Also, you must bind an identifier if you want to pattern match an object property's or array index's value.

I'm not sure what you mean by this. Could you give an example?

EDIT: The proposal you give by @isaiahmeadows is almost exactly what l was trying to propose, just with different syntax. They say x is Number, I say Number x. Their proposal has the benefit that is Number is a pattern of its own that binds no variables, whereas for mine you'd need to say Number _ or similar.

bterlson commented 7 years ago

Uhh yeah I guess I meant @ljharb sorry :-P (although re-reading I'm not sure that's what he meant to propose).

Example would be [Number as x] when you don't care about x but can't do [Number] because it's not a pattern check.

bterlson commented 7 years ago

@rntz I think your proposal above and @isiahmeadows's is are roughly the same except with ordering swapped and required keyword? I'm liking this approach.

ljharb commented 7 years ago

in general I'm concerned about using things like Number and terms like is, because without a brand checking mechanism that raises questions about cross-realms :-/

bterlson commented 7 years ago

@ljharb I agree, it's unlikely we can advance this proposal without also figuring out brand checking. Is could be a future extension.

rntz commented 7 years ago

@bterlson Yes, @isiahmeadows's is and my proposal are basically the same. is has the advantage that you can check without binding a name: match (2) { is Number: "blah" }. My suggestion needs a wildcard pattern: match (2) { Number _: "blah" }, which doesn't read as nicely.

I think my ordering works better if you're destructuring the object as well as checking it:

/* my version */   match (...) { Person { name, address }: ... }
/* `is` version */ match (...) { {name, address} is Person: ... } 

is doesn't seem to combine nicely with the extension where you match on the result of the Symbol.matches method:

/* my version */
match (...) { /yes/ m: m.index }
/* a hypothetically extended `is` operator; the name `is` no longer seems accurate */
match (...) { m is /yes/: m.index }
/* the original proposal */ 
let yes = /yes/
match (...) { yes -> m: m.index }
Jamesernator commented 7 years ago

I personally find the restriction of expressions to Identifiers just confusing and generally unhelpful.

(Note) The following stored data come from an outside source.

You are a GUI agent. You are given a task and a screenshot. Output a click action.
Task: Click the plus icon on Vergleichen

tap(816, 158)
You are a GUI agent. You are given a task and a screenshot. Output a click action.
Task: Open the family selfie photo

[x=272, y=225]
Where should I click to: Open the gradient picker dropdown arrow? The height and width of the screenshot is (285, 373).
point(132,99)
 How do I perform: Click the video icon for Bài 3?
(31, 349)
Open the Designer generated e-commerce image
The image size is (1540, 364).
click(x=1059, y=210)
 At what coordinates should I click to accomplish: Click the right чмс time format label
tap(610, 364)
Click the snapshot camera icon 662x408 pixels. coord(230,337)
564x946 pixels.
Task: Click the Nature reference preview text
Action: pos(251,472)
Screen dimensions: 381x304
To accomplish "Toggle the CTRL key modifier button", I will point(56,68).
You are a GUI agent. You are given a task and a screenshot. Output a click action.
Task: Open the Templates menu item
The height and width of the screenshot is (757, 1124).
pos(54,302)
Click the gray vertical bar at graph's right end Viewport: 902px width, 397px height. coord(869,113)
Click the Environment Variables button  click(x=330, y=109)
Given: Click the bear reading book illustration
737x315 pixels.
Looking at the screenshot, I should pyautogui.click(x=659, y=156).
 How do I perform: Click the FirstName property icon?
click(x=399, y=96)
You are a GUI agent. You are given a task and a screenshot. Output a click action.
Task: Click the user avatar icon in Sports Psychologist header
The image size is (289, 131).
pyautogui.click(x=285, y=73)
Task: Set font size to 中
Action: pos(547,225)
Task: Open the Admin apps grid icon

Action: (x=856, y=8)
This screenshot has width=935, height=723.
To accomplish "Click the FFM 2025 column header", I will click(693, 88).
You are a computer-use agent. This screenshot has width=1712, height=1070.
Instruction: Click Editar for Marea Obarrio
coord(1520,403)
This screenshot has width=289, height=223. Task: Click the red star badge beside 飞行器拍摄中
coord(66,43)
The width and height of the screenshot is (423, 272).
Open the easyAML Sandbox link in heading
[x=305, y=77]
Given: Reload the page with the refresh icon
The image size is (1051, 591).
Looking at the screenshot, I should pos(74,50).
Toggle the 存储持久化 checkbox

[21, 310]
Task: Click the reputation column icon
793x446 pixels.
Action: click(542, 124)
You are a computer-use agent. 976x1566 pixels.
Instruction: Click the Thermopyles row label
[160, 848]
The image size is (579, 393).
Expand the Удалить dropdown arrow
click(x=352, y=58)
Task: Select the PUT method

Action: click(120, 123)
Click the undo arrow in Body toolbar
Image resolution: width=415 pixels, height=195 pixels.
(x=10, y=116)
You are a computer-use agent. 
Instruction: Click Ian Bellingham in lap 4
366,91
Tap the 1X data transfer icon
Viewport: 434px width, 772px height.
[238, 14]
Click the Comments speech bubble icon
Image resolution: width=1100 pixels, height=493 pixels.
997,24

I'd expect any form of pattern matching that uses Symbol.matches to also support inline expressions in the matching clause, which is why I suggested making pattern matching expression : [destructuring_pattern -> ] expression in another issue, of course shorthand destructuring/binding is nice which is why I suggested a combined syntax as well.

I think the is syntax would be fine too for the goals of the syntax I came up with in the other thread, but I'd definitely want to see the RHS be an expression not a Identifier, it'd just be cumbersome to have to hoist every single pattern that happens to be an expression.

e.g.

class Point {
    static [Symbol.matches](point) {
        return point instanceof Point
    }

    static get origin() {
        return new Point(0, 0)
    }

    constructor(x, y) {
        this.x = x
        this.y = y
    }

    [Symbol.matches](point) {
        return point instanceof Point
            && point.x === this.x
            && point.y === this.y
    }
}

// Should this really be necessary
const origin = Point.origin
const atOrigin = match (point) {
    is origin: true,
    is Point: false,
}

// I'd rather see and write this
const atOrigin = match (point) {
    is Point.origin: true,
    is Point: false,
}

// Also for function calls e.g. this would just be tedious
// without inline expressions
function greaterThan(x) {
    return {
        [Symbol.matches](number) {
            return number > x
        }
    }
}

const size = match (value) {
    is greaterThan(1000000): 'Colossal',
    is greaterThan(1000): 'Massive',
    is greaterThan(100): 'Large',
    else: 'Small'
} 
dead-claudia commented 7 years ago

@rntz Actually, it would be is Person of {name, address} in my proposal. Just thought I'd clarify.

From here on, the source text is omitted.